ASSIGNMENT:
Only the text of the entries below should appear in your exact transcription; leave out every picture.

-- Opening Marker --

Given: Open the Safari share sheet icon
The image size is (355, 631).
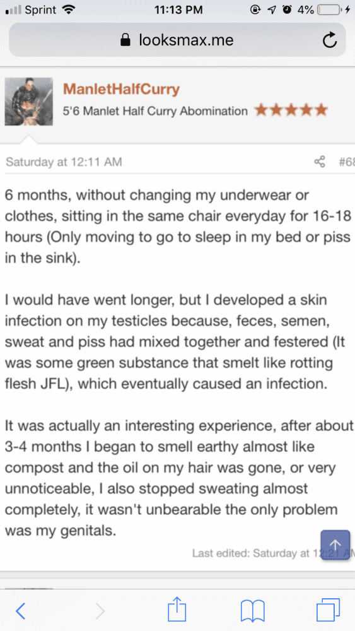Looking at the screenshot, I should 177,610.
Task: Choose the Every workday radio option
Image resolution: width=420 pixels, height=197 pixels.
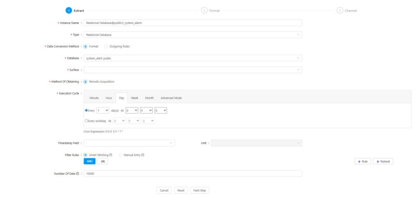Action: click(86, 121)
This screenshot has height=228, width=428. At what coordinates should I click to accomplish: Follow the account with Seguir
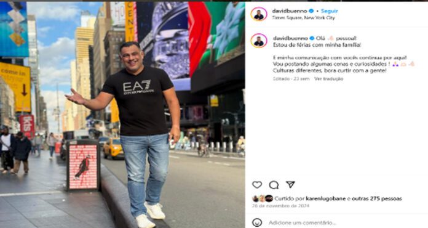[x=330, y=11]
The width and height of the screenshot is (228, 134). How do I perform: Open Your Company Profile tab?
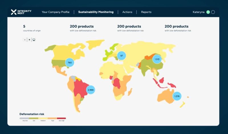point(56,12)
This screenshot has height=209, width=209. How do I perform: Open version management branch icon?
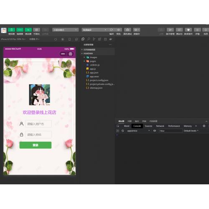tap(170, 30)
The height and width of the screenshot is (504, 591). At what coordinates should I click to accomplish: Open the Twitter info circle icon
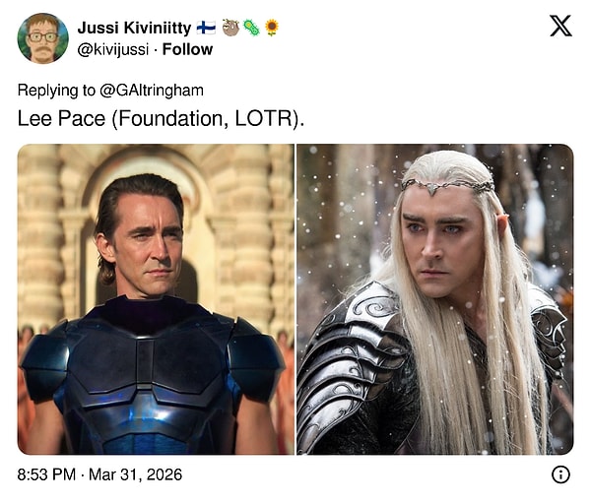(x=560, y=474)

-- Closing Marker --

THE COMPLETED TASK:
Given: Open the Safari share sheet icon
The image size is (355, 631).
Looking at the screenshot, I should 177,610.
Task: Choose the Every workday radio option
Image resolution: width=420 pixels, height=197 pixels.
Action: click(86, 121)
This screenshot has height=228, width=428. At what coordinates should I click to accomplish: Follow the account with Seguir
[x=330, y=11]
The width and height of the screenshot is (228, 134). How do I perform: Open Your Company Profile tab?
point(56,12)
This screenshot has height=209, width=209. How do I perform: Open version management branch icon?
tap(170, 30)
The height and width of the screenshot is (504, 591). At what coordinates should I click to accomplish: Open the Twitter info circle icon
(x=560, y=474)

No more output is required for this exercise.